Directive A » Pick out every line of the listing below that contains the word "field", and copy each of those lines.

Text passage »
++++++++

If no one else posts something different, I guess I'll be forced to buy a new SSD. But would I be able to buy, lets say, a 64 gb and still use my 30 as well. Somehow combine them into one hard drive, or link them together. Maybe I could connect them with one sata cable?
also, is this a good deal? http://www.newegg.ca/Product/Product.aspx?Item=N82E1682...

a b $ Windows 7
December 10, 2012 12:08:27 AM

Use both yes, connect them together, no. Do u have a z77 mobo. If so can use intel smart response technology (srt) to install everything on the hdd and use the ssd as a cache for the things that get used most. That'll get u most advantages of ssd without micromanaging and cost nothing extr.
a b $ Windows 7
December 10, 2012 12:09:36 AM

you can mount partitions of your hard drive into subdirectories of your SSD.
look up junction points. You can run windows built in cleanmgr.exe to clean up some space on your SSD but 30GB SSD should only be used as a cache drive for a HDD or for a system that uses cloud storage.

-you could always get a second SSD and mount it into a subdirectory of your primary SSD.

++++++++

The input »
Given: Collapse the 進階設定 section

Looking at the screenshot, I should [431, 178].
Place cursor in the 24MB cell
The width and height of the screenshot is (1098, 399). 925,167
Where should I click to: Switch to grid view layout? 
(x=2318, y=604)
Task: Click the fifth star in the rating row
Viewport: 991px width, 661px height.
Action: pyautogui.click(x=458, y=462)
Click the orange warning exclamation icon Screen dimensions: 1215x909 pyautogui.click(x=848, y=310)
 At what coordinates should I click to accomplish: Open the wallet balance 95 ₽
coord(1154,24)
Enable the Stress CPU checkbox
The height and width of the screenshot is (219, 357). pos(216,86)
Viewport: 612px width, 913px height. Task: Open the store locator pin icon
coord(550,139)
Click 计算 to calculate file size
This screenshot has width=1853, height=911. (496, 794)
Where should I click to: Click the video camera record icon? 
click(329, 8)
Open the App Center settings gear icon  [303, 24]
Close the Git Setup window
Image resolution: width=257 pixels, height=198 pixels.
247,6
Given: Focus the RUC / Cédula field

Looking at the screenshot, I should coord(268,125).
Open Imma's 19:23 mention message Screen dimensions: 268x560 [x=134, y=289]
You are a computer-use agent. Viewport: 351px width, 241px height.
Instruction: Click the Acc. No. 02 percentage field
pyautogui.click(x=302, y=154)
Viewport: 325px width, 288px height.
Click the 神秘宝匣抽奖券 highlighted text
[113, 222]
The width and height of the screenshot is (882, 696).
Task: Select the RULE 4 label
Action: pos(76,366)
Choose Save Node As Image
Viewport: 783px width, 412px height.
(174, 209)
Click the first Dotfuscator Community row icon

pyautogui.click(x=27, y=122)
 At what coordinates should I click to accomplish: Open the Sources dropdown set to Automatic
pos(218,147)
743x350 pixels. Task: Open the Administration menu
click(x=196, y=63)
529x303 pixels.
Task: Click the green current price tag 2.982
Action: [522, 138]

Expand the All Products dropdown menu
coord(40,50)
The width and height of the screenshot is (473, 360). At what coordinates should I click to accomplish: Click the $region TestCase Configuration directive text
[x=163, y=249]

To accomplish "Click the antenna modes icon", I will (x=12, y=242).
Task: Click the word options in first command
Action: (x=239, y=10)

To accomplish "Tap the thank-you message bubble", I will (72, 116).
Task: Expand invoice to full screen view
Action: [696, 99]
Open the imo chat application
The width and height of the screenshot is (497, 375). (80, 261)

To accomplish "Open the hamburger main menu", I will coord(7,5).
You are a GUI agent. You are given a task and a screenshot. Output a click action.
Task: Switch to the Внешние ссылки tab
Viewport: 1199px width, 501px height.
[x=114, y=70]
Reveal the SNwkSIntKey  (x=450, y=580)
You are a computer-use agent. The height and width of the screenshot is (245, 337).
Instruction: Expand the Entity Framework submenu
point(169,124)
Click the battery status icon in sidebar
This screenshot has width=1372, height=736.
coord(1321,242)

++++++++

Directive B » In the SSD discussion above, what built-in Windows program does a reply suggest running to clean up space on the SSD?

Problem solution A »
Given: Focus the RUC / Cédula field
Instruction: Click the Acc. No. 02 percentage field

Problem solution B » cleanmgr.exe